[Element and text position data]

====

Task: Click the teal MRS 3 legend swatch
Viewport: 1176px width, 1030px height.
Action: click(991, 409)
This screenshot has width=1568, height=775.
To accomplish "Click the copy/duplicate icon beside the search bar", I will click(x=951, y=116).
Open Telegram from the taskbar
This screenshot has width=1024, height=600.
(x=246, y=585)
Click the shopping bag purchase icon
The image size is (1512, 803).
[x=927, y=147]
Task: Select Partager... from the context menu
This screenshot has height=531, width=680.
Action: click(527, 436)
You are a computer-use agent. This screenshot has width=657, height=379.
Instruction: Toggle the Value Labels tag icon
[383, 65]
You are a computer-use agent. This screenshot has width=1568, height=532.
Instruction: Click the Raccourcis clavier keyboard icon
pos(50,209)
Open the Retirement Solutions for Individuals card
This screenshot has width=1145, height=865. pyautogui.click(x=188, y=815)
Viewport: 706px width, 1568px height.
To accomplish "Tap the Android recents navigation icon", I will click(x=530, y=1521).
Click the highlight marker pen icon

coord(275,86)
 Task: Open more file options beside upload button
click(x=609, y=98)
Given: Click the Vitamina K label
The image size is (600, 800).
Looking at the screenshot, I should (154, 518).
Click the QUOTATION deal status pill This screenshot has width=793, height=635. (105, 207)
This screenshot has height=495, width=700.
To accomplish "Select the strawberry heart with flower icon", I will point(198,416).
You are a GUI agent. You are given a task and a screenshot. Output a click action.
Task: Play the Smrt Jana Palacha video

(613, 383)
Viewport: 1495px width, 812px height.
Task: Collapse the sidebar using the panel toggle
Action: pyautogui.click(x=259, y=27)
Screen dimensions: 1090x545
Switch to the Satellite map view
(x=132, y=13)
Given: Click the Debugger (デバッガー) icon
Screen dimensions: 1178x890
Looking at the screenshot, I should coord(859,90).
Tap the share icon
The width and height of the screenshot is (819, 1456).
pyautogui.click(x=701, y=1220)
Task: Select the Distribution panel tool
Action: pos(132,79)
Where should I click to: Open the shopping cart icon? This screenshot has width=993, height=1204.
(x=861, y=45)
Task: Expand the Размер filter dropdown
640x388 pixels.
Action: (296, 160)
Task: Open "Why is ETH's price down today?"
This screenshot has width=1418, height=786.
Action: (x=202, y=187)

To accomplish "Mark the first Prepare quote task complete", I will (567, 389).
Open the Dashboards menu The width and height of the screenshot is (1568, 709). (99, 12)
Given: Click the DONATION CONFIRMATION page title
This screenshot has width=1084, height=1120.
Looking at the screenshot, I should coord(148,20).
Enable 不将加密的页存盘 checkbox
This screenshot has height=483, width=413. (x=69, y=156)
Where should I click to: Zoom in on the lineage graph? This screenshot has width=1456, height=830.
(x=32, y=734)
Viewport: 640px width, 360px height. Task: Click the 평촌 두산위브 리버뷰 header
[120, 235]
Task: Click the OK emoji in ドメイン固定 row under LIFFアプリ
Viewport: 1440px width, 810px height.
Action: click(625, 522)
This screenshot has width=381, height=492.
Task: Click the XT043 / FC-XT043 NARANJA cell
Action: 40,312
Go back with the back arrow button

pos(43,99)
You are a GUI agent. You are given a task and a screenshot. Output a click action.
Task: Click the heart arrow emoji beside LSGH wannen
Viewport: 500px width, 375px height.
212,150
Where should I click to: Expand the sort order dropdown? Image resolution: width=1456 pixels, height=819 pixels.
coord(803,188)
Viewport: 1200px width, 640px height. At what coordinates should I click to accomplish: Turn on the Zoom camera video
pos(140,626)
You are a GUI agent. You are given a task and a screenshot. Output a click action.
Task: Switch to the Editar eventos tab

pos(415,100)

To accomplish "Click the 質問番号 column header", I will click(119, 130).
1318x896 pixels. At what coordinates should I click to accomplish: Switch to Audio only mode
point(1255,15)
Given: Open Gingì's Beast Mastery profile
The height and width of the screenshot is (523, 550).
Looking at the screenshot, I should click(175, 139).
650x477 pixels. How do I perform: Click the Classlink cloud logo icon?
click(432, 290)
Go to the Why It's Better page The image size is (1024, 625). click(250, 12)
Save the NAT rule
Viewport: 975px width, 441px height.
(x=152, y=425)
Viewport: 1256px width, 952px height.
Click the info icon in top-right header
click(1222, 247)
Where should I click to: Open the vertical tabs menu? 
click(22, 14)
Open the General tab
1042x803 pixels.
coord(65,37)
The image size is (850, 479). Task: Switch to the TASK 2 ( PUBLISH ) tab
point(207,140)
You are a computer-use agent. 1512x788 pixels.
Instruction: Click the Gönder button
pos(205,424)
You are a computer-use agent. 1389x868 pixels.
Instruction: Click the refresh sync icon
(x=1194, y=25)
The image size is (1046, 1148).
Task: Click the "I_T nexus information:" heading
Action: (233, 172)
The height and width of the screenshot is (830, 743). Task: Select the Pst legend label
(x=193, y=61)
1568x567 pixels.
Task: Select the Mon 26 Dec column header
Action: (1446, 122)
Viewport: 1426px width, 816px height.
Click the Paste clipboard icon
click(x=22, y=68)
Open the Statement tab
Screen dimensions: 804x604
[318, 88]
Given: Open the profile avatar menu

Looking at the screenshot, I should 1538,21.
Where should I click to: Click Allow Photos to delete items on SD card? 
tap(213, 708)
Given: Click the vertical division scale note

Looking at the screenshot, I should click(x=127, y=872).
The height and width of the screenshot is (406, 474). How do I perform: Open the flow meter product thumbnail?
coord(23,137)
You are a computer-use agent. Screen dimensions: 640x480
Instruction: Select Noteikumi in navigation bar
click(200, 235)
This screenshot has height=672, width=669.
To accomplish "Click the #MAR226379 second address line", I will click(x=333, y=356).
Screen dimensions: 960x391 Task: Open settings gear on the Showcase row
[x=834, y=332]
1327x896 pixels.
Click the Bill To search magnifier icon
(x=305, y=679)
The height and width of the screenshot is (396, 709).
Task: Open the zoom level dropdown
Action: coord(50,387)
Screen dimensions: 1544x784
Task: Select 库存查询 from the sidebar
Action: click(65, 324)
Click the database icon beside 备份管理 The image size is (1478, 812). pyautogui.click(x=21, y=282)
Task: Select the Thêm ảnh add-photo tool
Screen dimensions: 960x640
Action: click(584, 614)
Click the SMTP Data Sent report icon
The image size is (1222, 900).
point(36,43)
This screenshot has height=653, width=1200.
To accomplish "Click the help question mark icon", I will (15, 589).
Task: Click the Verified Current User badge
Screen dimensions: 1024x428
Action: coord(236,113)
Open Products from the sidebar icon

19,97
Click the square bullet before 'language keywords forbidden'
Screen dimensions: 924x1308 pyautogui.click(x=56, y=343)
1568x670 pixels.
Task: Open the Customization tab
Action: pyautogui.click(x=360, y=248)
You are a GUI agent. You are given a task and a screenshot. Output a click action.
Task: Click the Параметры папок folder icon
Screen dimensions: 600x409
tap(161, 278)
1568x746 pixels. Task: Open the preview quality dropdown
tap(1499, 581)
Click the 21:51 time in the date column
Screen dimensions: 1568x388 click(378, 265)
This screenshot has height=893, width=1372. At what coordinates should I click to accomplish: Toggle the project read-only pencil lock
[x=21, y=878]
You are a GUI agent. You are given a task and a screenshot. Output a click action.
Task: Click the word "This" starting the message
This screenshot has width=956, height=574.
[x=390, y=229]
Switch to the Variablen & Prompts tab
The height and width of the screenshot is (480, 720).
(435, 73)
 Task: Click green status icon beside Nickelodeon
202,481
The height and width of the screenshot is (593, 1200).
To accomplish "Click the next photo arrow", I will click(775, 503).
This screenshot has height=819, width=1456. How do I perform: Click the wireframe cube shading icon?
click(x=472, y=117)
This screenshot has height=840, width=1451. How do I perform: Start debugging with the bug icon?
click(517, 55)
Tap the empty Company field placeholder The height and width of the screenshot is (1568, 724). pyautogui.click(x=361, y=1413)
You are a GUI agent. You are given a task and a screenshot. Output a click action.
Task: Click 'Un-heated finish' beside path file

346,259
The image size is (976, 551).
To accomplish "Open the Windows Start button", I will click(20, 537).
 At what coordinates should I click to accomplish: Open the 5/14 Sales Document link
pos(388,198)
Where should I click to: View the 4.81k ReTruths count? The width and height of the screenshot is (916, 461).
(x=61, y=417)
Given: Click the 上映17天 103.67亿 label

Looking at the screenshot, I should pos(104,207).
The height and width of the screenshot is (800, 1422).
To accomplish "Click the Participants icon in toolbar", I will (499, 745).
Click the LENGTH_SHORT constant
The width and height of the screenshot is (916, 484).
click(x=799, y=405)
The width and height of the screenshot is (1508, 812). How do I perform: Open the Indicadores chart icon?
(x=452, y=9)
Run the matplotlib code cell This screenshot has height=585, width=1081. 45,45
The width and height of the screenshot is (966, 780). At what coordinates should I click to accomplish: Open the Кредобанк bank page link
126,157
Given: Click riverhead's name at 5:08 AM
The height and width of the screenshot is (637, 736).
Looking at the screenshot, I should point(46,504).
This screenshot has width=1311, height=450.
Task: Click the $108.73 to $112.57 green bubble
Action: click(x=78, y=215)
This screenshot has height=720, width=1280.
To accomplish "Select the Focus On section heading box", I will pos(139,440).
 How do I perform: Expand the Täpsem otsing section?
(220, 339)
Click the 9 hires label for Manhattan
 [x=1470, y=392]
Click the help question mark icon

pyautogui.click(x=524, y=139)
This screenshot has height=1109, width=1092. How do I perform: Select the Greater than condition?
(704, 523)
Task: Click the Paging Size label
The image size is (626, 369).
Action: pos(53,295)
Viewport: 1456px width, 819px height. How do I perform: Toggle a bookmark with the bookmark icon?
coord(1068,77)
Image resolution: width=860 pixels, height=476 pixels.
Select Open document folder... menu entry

====

TASK TO CARRY OUT: Present the data above as a numbered list, from its first line through the line containing "[x=927, y=147]", inclusive, and omit any blank lines.

THE ANSWER:
1. Task: Click the teal MRS 3 legend swatch
2. Viewport: 1176px width, 1030px height.
3. Action: click(991, 409)
4. This screenshot has width=1568, height=775.
5. To accomplish "Click the copy/duplicate icon beside the search bar", I will click(x=951, y=116).
6. Open Telegram from the taskbar
7. This screenshot has width=1024, height=600.
8. (x=246, y=585)
9. Click the shopping bag purchase icon
10. The image size is (1512, 803).
11. [x=927, y=147]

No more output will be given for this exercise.